Review: The Link by Colin Tudge

When I was in college, I took a class called The History of Life. It was an interdepartmental biology and geology class and it neatly concluded my science/math requirement to graduate, a very good thing for an English major. The fact that it was truly fascinating was icing on the cake. So I was terribly curious about Colin Tudge's The Link: Uncovering Our Earliest Ancestor, written to introduce and give an understandable background to the lay reader about a one of a kind fossil find that rocked the scinetific world and which could prove to be of humankind's many times great-grandmother.
 
The fossil in question is named Ida and she is a 47 million year old prosimian from the Eocene era who died and was astonishingly prefectly preserved in the Messel Pit in Germany. Recovered from the pit by a private collector in 1982, Ida was sold 25 years later to the University of Oslo where she has been the subject of intense scientific study. The book opens with a detailed description of how Ida could have died and ended up in the pit 47 million years ago. It discusses the intense excitement of the few scientists priviledged to see her fossil as the University acquired her and prepared to present her to the world.
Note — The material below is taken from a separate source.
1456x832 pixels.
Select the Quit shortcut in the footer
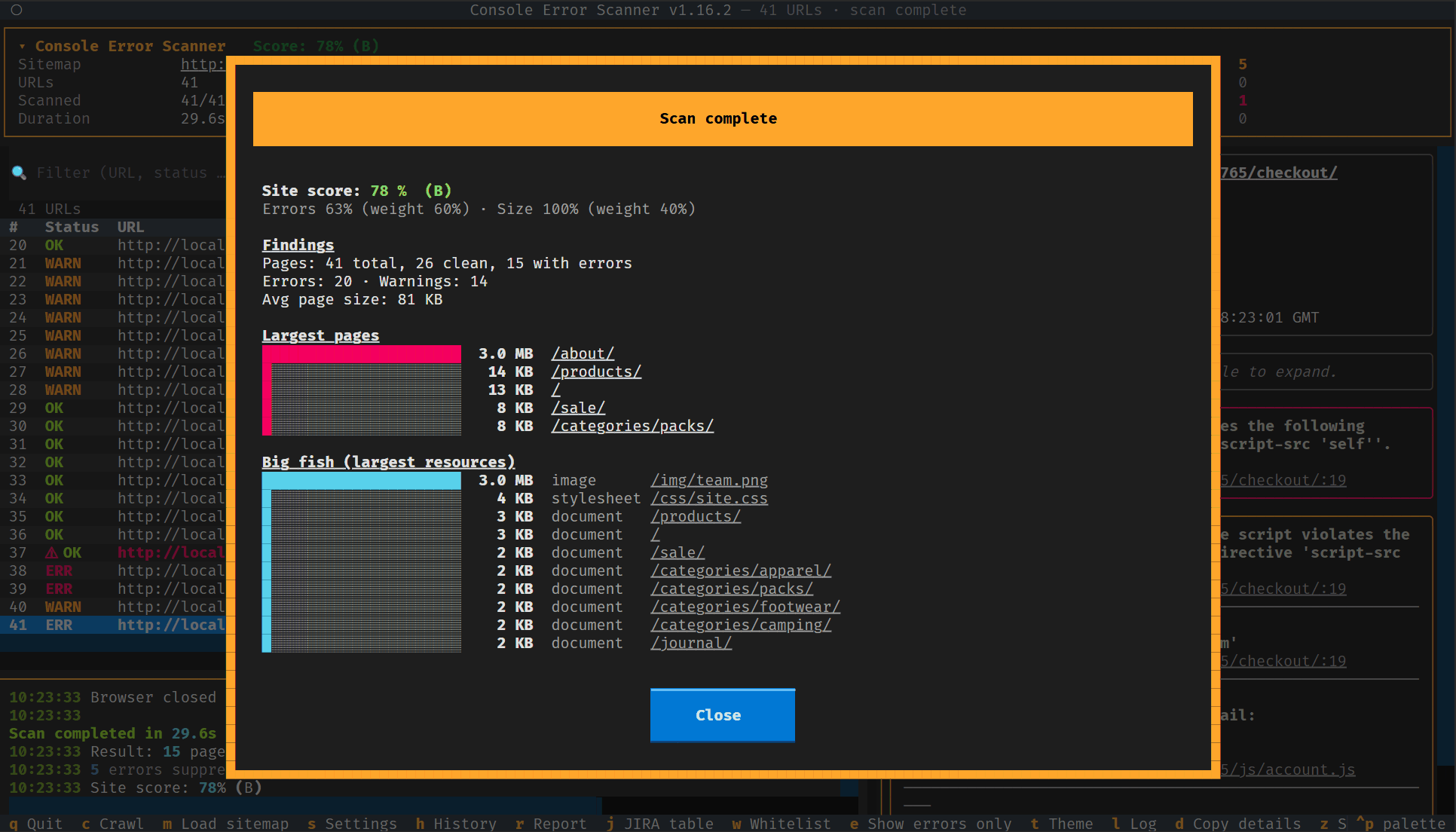(x=35, y=824)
Chapters discuss the Eocene itself, its climate, its flora and fauna as we know it from the fossil record, and the theories of evolution that lead us to surmise that Ida is potentially one of the vaunted missing links in our own lineage.
 
The different chapters establishing the scientific background to Ida are lengthy and detailed while the portion of the book actually focused on the fossil of this squirrel-sized primitive primate who was probably a tree dwelling leaper and climber is less fully explored.  Obviously science is just beginning to study this extraordinarily intact fossil and so there is still much to be deduced from her bones, the "shadow" of her fur, the imprint of the contents of her stomach, and so on but this uneven weighting in the narrative is disappointing, making it seem as if the book was rushed out before there was enough specific information on Ida herself. 
 
For me, having taken that long ago class, I was already familiar with the climate and conditions of the Eocene, the relative positions and shapes of the continents at the time, the strengths and weaknesses of the drastically incomplete fossil record, the speculations and disagreements surrounding the fossils we do have, and the evolutionary importance of other "missing link" fossils like the Archaeopteryx so the in-depth explanations of all of the above, once they had quickly refreshed my memory were overkill and I found myself wishing we could get back to what was uncovered about Ida herself and how she fit into the grand scheme of things.  As exciting a discovery as Ida was and is, I was left a little disappointed with the book.  I will, however, do a little poking around and see what else might have come to light about this fantastic fossil in the four or so years since this book was published so it did ultimately capture my interest.  And I suspect that those with a strong layman's interest in science will find this an interesting look at the workings not only of the distant prehistoric past but also the competition and cooperation in the fossil collecting and explaining world.
 
Thanks to the publisher for sending me a copy of this book to review.